The next thing is that a quarter of the users across all channels and platforms were disappointed in the first debate. More of the viewers on CNN, FOX News, and The New York Times showed levels of anger in the first debate and were supportive of the candidate in the second debate. Twitch viewers, however, weren’t expressing anger or a similar emotion. They were surprised by what was being said by the candidates and supportive of what the candidates are proposing to do should they win election to the White House. It resembled an audience that cares about tomorrow and wants facts.
There was also a real difference in the content and tone of support. On the CNN, FOX News, and New York Times channels, supportive comments were primarily for and about a preferred candidate. Meanwhile, on Twitch, support comments were primarily for and about primarily the idea being discussed on the debate stage.
For example, when healthcare alternatives were being discussed, the bulk of comments on CNN and The New York Times were supportive of Biden, while comments of FOX News were supportive of Trump. On Twitch, the comments were about the realities and prospects for healthcare plans, such as what kinds of options would be available and who would be covered.

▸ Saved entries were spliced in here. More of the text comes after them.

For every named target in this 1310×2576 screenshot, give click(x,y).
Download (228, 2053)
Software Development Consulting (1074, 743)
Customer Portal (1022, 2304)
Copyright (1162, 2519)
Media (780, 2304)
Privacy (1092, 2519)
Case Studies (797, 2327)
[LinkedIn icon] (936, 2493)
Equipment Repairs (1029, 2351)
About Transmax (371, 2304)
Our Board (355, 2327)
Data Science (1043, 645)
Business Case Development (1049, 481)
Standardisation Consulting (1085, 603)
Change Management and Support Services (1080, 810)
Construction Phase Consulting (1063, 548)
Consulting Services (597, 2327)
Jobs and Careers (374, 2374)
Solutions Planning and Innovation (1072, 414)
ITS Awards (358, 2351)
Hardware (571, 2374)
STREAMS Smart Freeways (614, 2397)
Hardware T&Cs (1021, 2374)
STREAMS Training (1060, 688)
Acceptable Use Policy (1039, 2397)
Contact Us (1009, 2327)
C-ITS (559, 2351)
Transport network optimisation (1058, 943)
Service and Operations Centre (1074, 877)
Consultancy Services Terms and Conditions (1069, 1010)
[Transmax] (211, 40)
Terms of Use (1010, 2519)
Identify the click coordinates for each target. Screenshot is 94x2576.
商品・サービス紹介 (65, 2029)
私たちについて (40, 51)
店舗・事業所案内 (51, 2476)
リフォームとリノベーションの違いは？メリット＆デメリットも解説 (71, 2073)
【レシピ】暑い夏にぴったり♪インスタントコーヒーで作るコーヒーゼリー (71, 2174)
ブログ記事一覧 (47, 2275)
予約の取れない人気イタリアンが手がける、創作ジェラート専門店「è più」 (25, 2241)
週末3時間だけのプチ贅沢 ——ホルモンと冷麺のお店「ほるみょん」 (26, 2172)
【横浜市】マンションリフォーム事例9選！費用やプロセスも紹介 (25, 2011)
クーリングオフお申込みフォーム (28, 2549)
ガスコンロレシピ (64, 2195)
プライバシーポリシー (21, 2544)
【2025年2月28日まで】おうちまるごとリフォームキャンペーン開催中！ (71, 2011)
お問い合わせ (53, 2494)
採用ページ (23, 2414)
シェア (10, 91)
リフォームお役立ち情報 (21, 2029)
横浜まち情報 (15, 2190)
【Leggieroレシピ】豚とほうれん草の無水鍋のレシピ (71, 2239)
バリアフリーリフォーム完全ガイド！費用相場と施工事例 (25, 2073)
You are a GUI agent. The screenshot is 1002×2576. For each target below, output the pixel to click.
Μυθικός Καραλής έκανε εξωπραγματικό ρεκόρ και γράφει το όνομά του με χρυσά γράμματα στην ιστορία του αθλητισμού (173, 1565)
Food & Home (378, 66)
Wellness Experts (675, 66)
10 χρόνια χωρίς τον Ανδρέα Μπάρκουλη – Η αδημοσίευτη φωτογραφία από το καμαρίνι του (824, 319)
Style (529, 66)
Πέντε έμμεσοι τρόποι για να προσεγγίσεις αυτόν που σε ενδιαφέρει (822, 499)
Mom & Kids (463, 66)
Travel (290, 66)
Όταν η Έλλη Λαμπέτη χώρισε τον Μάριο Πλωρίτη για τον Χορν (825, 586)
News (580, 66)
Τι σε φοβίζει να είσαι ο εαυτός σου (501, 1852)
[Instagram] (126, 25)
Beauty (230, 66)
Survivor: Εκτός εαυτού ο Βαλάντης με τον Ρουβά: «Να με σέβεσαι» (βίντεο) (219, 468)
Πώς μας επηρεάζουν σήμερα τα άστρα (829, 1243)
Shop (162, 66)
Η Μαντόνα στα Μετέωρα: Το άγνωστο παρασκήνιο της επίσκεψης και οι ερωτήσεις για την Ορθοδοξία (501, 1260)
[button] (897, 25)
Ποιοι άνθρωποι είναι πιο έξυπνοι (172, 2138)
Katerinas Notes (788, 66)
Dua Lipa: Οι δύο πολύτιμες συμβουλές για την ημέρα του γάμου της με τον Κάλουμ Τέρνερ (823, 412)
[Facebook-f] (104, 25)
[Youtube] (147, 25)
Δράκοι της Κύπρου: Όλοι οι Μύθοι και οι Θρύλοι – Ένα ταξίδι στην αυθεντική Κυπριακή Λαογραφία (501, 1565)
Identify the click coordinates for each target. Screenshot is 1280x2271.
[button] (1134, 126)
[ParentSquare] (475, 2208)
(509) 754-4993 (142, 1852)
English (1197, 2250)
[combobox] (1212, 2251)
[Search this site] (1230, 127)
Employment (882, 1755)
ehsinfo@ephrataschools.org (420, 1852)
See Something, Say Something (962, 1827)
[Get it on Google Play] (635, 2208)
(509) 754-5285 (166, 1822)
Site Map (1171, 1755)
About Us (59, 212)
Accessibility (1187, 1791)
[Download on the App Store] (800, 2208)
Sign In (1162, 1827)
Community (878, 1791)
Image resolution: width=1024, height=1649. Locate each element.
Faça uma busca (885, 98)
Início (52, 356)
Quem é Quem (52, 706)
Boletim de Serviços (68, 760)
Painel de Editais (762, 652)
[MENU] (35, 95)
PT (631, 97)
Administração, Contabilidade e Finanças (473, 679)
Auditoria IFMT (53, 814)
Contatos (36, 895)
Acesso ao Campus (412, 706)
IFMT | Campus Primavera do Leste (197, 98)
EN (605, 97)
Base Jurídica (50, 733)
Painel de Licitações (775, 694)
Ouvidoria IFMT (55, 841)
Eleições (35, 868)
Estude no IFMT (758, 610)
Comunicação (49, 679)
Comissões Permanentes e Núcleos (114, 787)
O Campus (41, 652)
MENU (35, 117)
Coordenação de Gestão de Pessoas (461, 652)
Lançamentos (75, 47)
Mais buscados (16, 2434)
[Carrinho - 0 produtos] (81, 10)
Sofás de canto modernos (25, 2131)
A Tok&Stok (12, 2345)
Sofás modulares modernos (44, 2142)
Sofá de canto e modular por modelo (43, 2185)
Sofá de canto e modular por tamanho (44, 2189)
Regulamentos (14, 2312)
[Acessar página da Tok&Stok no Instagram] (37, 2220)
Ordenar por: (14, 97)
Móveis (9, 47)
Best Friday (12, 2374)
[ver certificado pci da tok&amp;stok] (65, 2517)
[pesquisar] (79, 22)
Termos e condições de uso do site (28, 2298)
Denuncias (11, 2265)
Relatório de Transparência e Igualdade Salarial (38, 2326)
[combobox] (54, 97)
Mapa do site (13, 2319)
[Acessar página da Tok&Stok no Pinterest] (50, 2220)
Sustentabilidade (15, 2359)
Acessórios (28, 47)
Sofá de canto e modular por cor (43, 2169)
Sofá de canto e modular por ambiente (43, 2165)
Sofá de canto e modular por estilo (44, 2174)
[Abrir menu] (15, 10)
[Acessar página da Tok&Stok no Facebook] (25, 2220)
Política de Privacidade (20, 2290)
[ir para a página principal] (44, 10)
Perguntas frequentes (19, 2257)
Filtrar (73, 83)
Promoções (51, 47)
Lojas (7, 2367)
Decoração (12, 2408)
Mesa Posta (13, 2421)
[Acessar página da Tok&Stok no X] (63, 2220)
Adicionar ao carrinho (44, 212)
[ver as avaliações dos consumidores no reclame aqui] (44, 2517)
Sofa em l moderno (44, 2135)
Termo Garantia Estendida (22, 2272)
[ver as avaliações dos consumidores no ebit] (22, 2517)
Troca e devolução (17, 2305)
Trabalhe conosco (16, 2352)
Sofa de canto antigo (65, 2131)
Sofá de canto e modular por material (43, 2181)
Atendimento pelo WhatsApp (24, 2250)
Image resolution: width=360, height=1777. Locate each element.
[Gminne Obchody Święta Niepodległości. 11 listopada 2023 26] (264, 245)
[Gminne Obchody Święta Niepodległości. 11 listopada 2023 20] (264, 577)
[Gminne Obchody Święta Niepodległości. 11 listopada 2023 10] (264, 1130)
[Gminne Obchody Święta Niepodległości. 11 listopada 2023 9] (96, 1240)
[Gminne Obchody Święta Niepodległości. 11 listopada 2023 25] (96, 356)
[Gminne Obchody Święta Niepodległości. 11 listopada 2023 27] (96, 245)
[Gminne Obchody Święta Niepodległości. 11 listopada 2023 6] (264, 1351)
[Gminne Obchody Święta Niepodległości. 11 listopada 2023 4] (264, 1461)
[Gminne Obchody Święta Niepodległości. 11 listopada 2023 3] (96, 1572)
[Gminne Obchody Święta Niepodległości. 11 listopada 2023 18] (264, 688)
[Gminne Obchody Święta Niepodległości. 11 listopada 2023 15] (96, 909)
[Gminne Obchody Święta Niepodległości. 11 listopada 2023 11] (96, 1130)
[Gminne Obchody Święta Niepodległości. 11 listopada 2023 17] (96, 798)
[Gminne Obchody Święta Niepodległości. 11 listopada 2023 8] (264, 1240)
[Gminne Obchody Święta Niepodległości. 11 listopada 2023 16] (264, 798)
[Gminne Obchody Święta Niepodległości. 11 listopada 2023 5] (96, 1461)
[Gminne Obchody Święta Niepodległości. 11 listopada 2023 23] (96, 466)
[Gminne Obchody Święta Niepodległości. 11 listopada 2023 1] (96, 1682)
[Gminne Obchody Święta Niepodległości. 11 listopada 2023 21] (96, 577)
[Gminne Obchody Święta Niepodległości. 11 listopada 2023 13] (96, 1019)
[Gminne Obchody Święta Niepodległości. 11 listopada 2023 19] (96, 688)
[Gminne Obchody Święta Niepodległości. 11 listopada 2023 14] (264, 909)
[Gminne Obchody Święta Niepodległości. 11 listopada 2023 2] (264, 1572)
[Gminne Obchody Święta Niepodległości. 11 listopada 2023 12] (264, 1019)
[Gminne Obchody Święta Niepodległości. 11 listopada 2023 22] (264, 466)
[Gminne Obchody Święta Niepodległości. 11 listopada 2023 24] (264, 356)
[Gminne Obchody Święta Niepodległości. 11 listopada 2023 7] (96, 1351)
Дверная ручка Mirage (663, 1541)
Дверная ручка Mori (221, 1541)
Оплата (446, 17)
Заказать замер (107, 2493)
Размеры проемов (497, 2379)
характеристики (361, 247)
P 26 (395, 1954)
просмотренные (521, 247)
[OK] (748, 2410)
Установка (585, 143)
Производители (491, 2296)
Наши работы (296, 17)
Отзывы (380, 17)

The final thing is to take notice of: the reference points used. Commentators on CNN, FOX News, and The New York Times were trying to prove a point about a candidate or policy matter. On Twitch, commenters were posting links and screenshots of studies from reputable medical journals in an effort to learn with each other. As one member of the Conference of Mayors research team noted about what was happening on Twitch channels, “the sheer amount of information that was put out was more substantial than any other platform.”
As the debates went on, the Twitch audiences were fact-checking at a rate almost two times more, used negative references and name-calling much less, and referenced memes in conversation much more than audiences on CNN, FOX News, or The New York Times. To be sure, the language being used in comments on Twitch was decidedly more vulgar. But it showed up in a way that is a norm on the platform, in a manner that doesn’t take away from–and, to an extent, enhances–the content.
Twitch is often thought of by most people as an island where esports and gaming fanatics find entertainment. But it is actually a much larger community that seeks out engagement. Interestingly, on Twitch, the politics-related conversation is about us, while on traditional channels the conversation is about us versus them.
As the 2020 campaigns make the stretch run to Election Day, there is increasing excitement about efforts aimed at getting Millennials and Gen Z to turn out for the vote. Campaigns interested in attracting voters would do well to pay attention to where what they call “the future” are now and the ways they are engaging.
Elizabeth Haas Edersheim is an adjunct professor and Lee Igel is a professor at New York University’s Tisch Institute for Global Sport. They lead an NYU initiative with the United States Conference of Mayors Professional Sports Alliance that produces new knowledge on sports in cities.